Il est heureux que l’ Eisenhower soit tout près de la Casa Mañana parce que je n’avais pas un traître minum pour prendre le Tube. Je n’ignore pas que quand quelqu’un met tant de bonne volonté à vous offrir de l’argent il faut regarder soigneusement les cartes. C’est une affaire illégale ou dangereuse, ou les deux à la fois… Mais comme je ne savais pas de quoi il retournait, je décidai de ne plus y penser.

Je jetai ma cape sur l’épaule, j’avançai d’un bon pas, savourant l’automne tiède et les parfums de la capitale. L’art de la promenade est un art perdu, et je suis l’un des derniers à le pratiquer. J’arrivai, pris le tube-chasseur jusqu’au vingt-et-unième, et mon ami le Voyageur m’introduisit chez lui :

— Vous avez mis le temps.

— En effet.

Je regardai autour de moi. L’appartement était luxueux, comme je m’y étais attendu, mais absolument en désordre, encombré, notamment, de verres sales et de tasses à demi pleines. Aucun doute, j’étais le dernier en date de nombreux visiteurs. Couché sur le divan, et me dévisageant par en-dessous, un autre homme, lui aussi visiblement un astronavigateur. J’eus beau le dévisager, on ne jugea pas utile de me le présenter.
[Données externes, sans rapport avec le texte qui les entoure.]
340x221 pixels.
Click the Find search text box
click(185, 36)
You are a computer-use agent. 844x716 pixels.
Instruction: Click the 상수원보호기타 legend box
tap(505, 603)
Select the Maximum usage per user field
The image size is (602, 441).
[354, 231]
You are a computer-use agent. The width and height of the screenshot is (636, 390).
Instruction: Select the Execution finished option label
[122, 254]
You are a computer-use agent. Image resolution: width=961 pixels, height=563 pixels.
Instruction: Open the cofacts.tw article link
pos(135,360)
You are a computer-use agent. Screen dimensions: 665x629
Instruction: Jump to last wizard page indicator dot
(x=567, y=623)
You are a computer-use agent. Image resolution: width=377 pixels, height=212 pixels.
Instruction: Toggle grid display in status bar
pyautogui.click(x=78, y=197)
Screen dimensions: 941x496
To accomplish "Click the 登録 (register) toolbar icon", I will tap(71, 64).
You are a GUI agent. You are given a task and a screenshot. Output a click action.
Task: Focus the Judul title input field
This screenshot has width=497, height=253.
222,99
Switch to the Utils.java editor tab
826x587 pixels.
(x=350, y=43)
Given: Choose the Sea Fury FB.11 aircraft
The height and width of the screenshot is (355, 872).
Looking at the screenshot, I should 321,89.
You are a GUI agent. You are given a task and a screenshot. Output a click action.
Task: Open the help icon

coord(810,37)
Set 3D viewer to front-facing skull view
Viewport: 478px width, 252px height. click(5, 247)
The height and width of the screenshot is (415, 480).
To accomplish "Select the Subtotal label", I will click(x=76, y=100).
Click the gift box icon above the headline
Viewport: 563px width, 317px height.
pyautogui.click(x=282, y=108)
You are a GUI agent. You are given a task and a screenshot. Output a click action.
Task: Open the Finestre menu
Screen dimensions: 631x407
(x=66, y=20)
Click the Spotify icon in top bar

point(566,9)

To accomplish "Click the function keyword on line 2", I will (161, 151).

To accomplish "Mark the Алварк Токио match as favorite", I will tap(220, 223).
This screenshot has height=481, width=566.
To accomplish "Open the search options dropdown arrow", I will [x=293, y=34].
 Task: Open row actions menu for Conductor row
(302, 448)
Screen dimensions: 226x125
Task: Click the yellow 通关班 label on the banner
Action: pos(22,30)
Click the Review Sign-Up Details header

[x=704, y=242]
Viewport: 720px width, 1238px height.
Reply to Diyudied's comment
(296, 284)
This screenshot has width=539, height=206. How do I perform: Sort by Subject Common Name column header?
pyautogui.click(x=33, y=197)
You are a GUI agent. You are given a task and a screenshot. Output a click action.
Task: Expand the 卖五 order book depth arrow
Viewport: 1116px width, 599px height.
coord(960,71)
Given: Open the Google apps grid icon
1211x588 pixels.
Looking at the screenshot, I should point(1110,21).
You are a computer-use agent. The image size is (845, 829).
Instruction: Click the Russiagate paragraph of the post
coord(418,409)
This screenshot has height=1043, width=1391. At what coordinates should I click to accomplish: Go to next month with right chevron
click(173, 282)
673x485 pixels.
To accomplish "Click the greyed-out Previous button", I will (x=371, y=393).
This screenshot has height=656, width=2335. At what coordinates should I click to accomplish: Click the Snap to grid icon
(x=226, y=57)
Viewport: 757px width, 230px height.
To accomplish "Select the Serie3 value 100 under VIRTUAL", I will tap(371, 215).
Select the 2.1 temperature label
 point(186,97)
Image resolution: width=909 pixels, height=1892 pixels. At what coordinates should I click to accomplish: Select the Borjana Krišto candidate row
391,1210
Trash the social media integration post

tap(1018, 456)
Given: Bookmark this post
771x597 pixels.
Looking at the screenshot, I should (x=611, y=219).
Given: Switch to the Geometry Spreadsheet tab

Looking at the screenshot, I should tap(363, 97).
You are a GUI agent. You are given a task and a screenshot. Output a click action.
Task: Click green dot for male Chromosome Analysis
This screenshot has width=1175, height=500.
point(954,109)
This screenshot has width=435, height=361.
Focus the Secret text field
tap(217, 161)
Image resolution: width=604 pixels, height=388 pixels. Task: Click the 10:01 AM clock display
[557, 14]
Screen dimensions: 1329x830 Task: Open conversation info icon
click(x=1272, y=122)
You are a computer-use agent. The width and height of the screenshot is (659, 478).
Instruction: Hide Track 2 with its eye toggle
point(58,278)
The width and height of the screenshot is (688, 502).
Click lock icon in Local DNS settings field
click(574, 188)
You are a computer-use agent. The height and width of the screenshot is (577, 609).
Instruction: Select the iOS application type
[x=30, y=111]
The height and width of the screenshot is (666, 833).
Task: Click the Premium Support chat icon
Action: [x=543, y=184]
— Enfin puisque vous êtes là tout de même, reprit celui qui m’avait fait venir, allons-y, parlons affaire.

— D’accord, fis-je. Ce qui me rappelle qu’il avait été question d’une prime ou avance.

— Ah oui ! c’est vrai.

Il se tourna vers l’homme vautré sur le divan :

— Jock, paie-moi cet homme.

— Le payer pour quel travail ?

— Je te dis de le payer.

Je savais maintenant qui était le patron. Et, comme je devais l’apprendre par la suite, il y avait en général peu de doute à cet égard dès que Dak Broadbent surgissait quelque part. L’autre se leva, toujours mécontent et tendit un billet de cinquante et cinq de dix. Sans compter, je pris le tout.

— Messieurs, dis-je : je suis à votre disposition.

Le plus grand des deux ruminait, mais il finit par se décider :

— D’abord, je veux votre parole d’honneur que vous ne parlerez jamais de ceci, même en rêve.

— Si vous ne me croyez pas sans parole, on se demande pourquoi vous me croiriez sur parole ? répondis-je.

Puis je me rapprochai du divan où l’autre s’était réinstallé et je lui dis :

— Je ne crois pas que nous ayons déjà eu le plaisir ?… Je m’appelle Lorenzo.

L’autre détourna les yeux. Et celui de qui j’avais fait la connaissance à la Casa Mañana expliquait rapidement :

— Les noms n’ajoutent rien.

— Non ? Avant de mourir, mon respecté père m’a fait promettre trois choses : primo, de ne jamais mélanger mon whisky avec autre chose que de l’eau. Secundo, de ne jamais tenir compte des lettres anonymes. Tertio, de ne jamais causer avec un inconnu qui refusait de me donner son nom. Serviteurs, messieurs !

Et j’avais fait demi-tour en direction de la porte, avec les cent impérials tout chauds dans la poche.

— STOP ! cria Broadbent : Vous avez parfaitement raison. Je m’appelle…

Capitaine…

Au temps pour les crosses, Jock… Je suis Dak Broadbent. Celui qui nous fusille du regard, c’est Jacques Dubois. Tous deux, nous sommes des voyageurs. Maîtres pilotes toutes catégories et à n’importe quelle accélération.

Je m’inclinai :

— Et moi, Lorenzo Smythe, jongleur et artiste. Adresse : aux bons soins du Club des Agneaux. (A propos, ne pas oublier de payer ma cotisation.)